Frank Black has gone both ways, and I like this "fuck it" one more. But that doesn't make it necessary. Sadly, I'd rather just wait until it's time to clean the toilet and take out the trash, even though his "fuck it" stuff is still pretty great. Thanks a lot for still making records, Frank Black. Even if they're pretty good, all they're doing at this point is reminding us about how we're all gonna die.


Orchestral Manoeuvres in the Dark
Dazzle Ships

[Virgin; 1983/2008]

Pitchfork gave it an 8.4.

Since reissue discoveries say as much about what's going on as actual music, I can only conclude that in April 2008 we were looking for a British answer to Animal Collective's Strawberry Jam techno leanings. And we wanted it to be Patrick Wolf.

Unfortunately, both Animal Collective and Patrick Wolf are almost intolerable, and going back 25 years in time for such a comparison is a kind of unfair thing to do to Orchestral Manoeuvres in the Dark. Or it would be if they were anything but a pretentious arty new wave band with a long lost "interesting album." Which means that the comparison is not unfair. My attitude about all of these guys: I like this more than I don't, but it's not going to get a ton of play around my house. Maybe it's just for the kids.


Autistic Daughters
Uneasy Flowers

[Kranky; 2008]

Pitchfork gave it a 7.4.

My good old Dad was a hippie, but an M.I.T. hippie, so he was also a nerd while at the same time as being a hippie. I'm a nerd too, but I feel like my partying experiences are valid enough. So when my Dad gets a couple in him and decides it's ok to let slip a drug story or two because we're both adults, it's believable. He's not embellishing to sound cool.
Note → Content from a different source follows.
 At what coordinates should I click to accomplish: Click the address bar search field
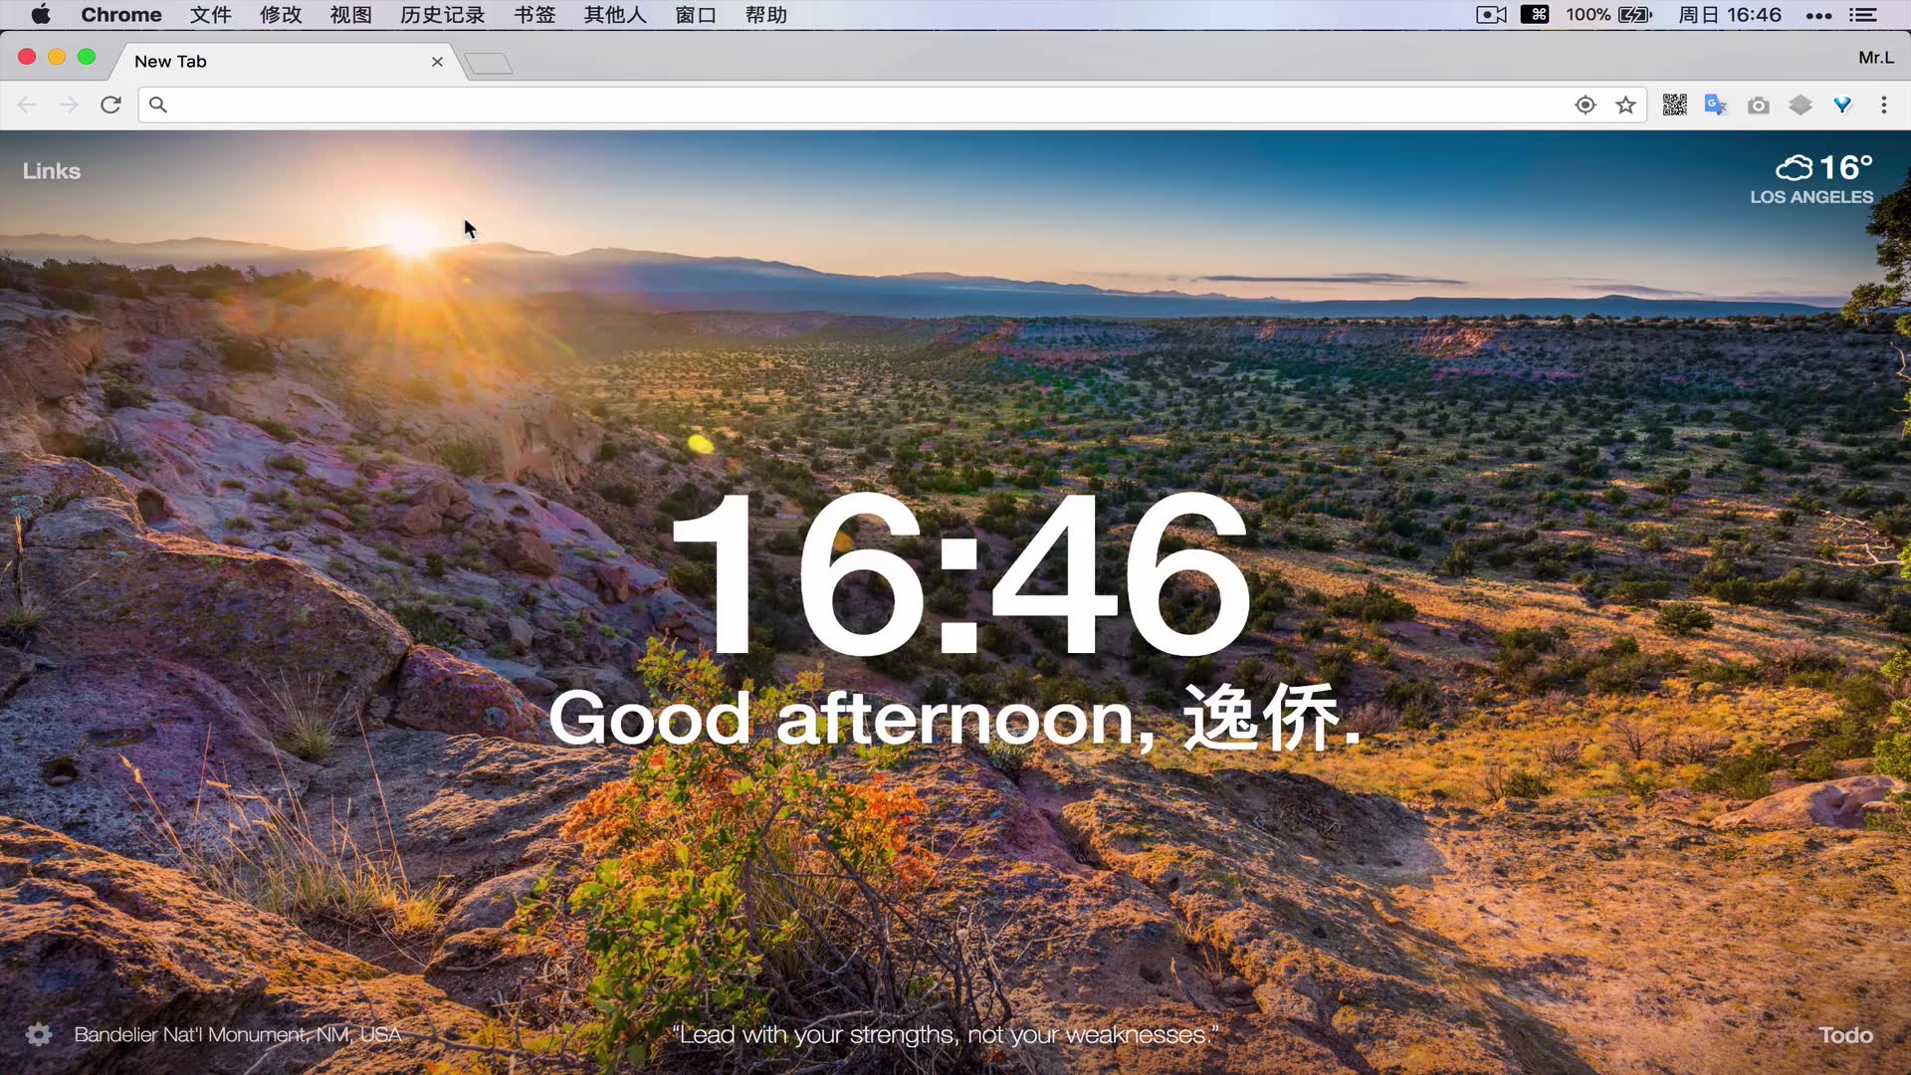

The man gave up on cool a long long time ago.

One thing I remember him saying once was "I never understood people who did downers for fun." It's an A-plus observation/turn of phrase, and pretty great Dad wisdom.

These guys do downers for fun.

Also: I didn't even notice this upon first listen, because I usually listen first and investigate second, but these people call themselves "Autistic Daughters." Like that's really what they are called.


Naked on the Vague
The Blood Pressure Sessions

[Dual Plover; 2007/2008]

Pitchfork gave it a 7.3.

This is slowed-down Australian doom noise punk issued in the U.S. by Siltbreeze, and the part of me that likes it at all finds it to be excellent. There's a big part of me that hates it, too, but that's the same part of me that loves "Rich Girl" by Hall and Oates, and I can't give that part full control, otherwise I'd base my entire taste in music on how much everything sounds like Thriller. And I don't need to do that, it more or less already happened for 25 years.
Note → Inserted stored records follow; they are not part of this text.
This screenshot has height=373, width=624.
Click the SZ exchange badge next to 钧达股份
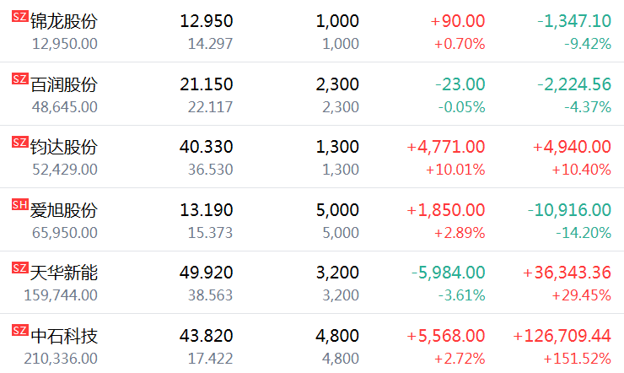[19, 142]
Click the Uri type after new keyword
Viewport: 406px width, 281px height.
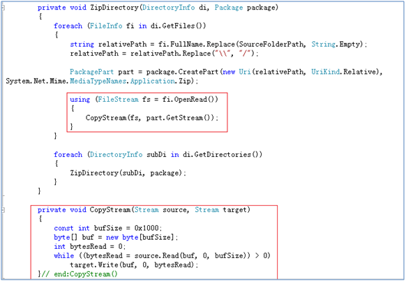pos(245,72)
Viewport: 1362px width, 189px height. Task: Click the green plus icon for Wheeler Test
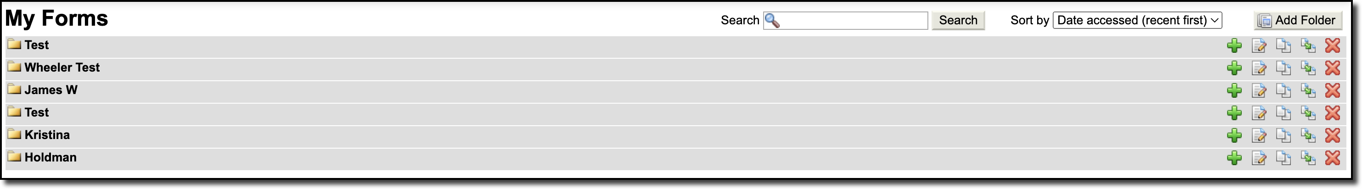pyautogui.click(x=1234, y=68)
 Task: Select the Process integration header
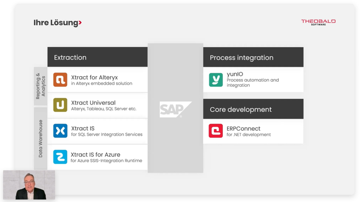click(242, 58)
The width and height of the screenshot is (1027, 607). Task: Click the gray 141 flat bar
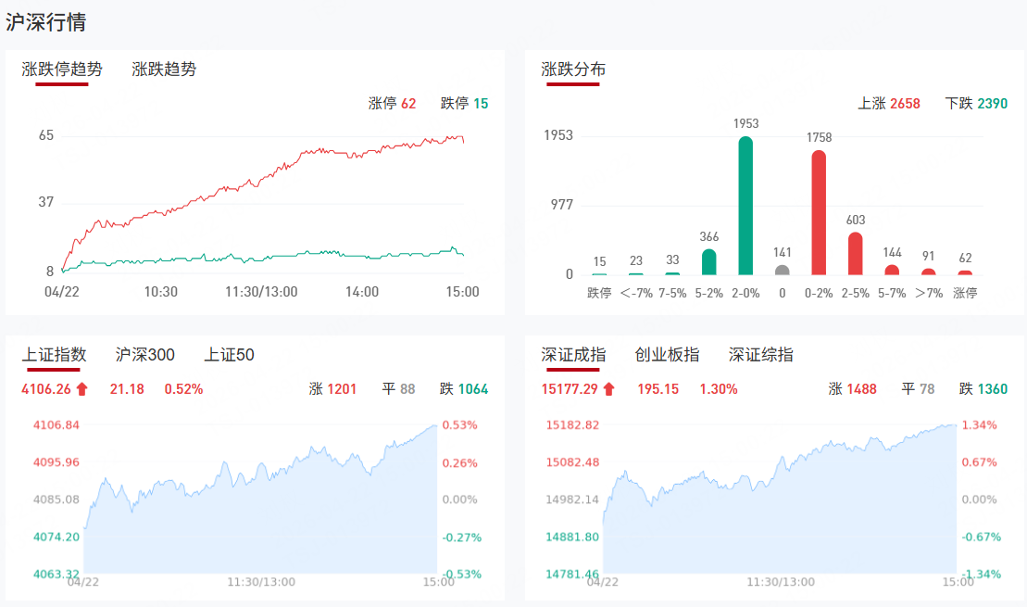[x=783, y=271]
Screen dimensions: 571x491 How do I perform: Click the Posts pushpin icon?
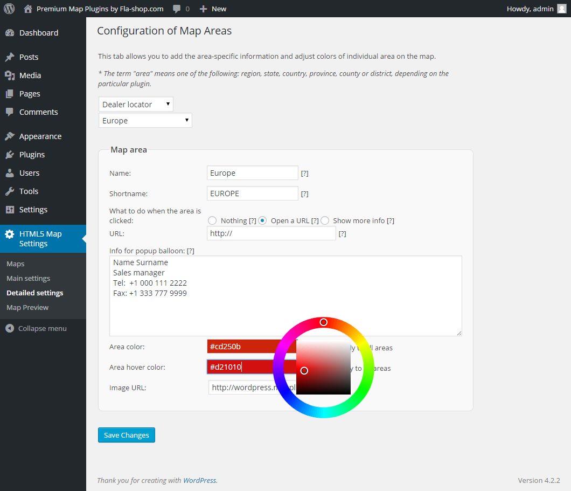click(10, 57)
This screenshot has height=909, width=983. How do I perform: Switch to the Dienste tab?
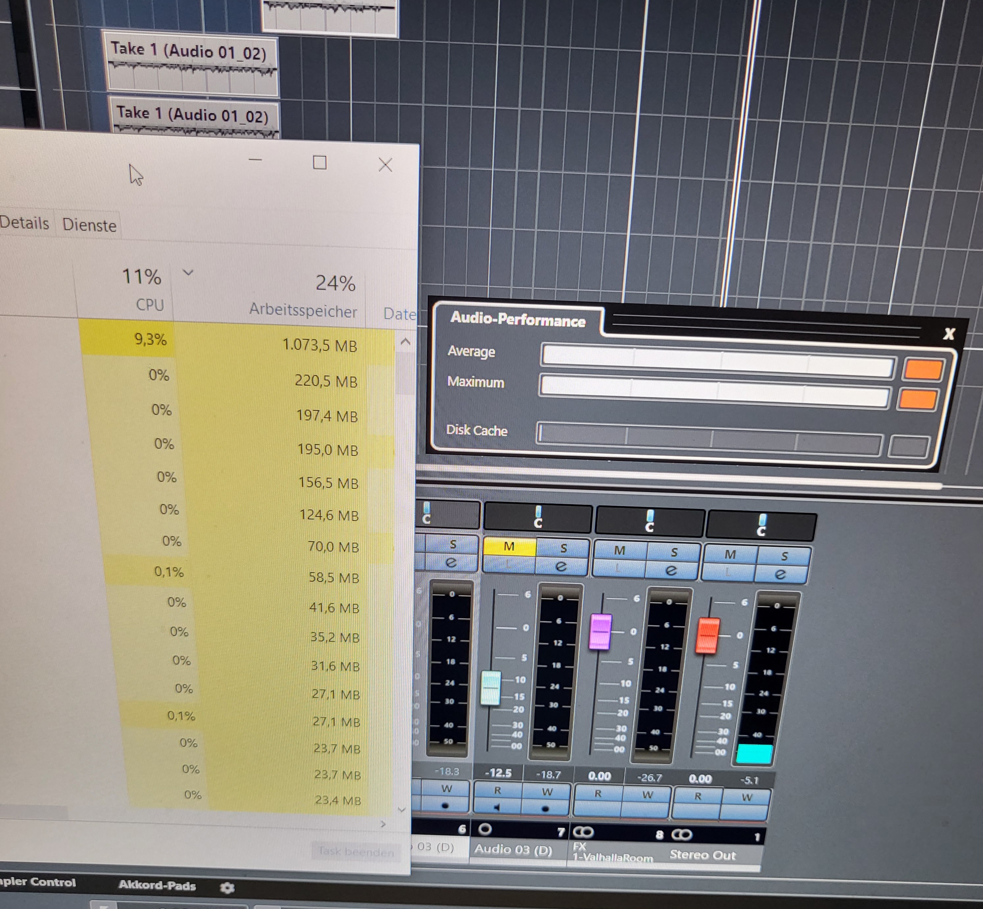click(90, 225)
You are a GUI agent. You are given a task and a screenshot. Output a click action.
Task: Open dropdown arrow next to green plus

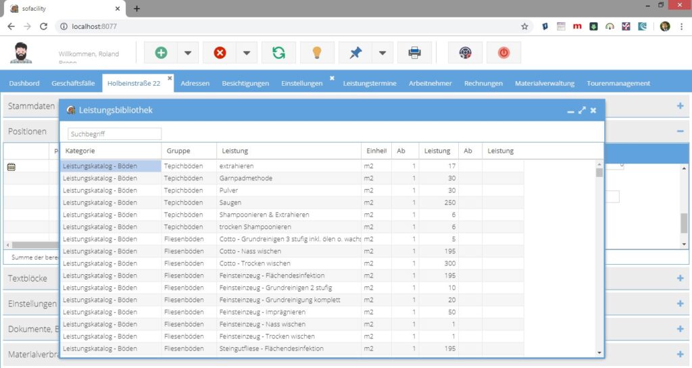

I once asked my Dad what kind of mood he'd have to be in to enjoy speed metal, and his response was "comatose." And he was talking about Master of Puppets, which in terms of mass appeal is like The Archies compared to Naked on the Vague. But in the case of Master of Puppets, he's got a point. You try listening to that whole thing.

Even though I can no longer tolerate Metallica, I still like to annoy my imaginary inner parents at least as much as I like to listen to my real parents. "You want silence, Mom? How about I play some Naked on the Vague at full volume until you beg for the opportunity to listen to a little Simon and Garfunkel, because I'm not in the mood for silence!" I wish I could say that part of me was dead, but nope. And I'm not sure I want it to be. If I was in a super bad mood and angry teen rock fan me flared up, I might actually find it fun to do downers to the point of being just this side of comatose and then put some Naked on the Vague on. Suck it, Mom and Dad! Huuwah! Nyeh! I'm 30!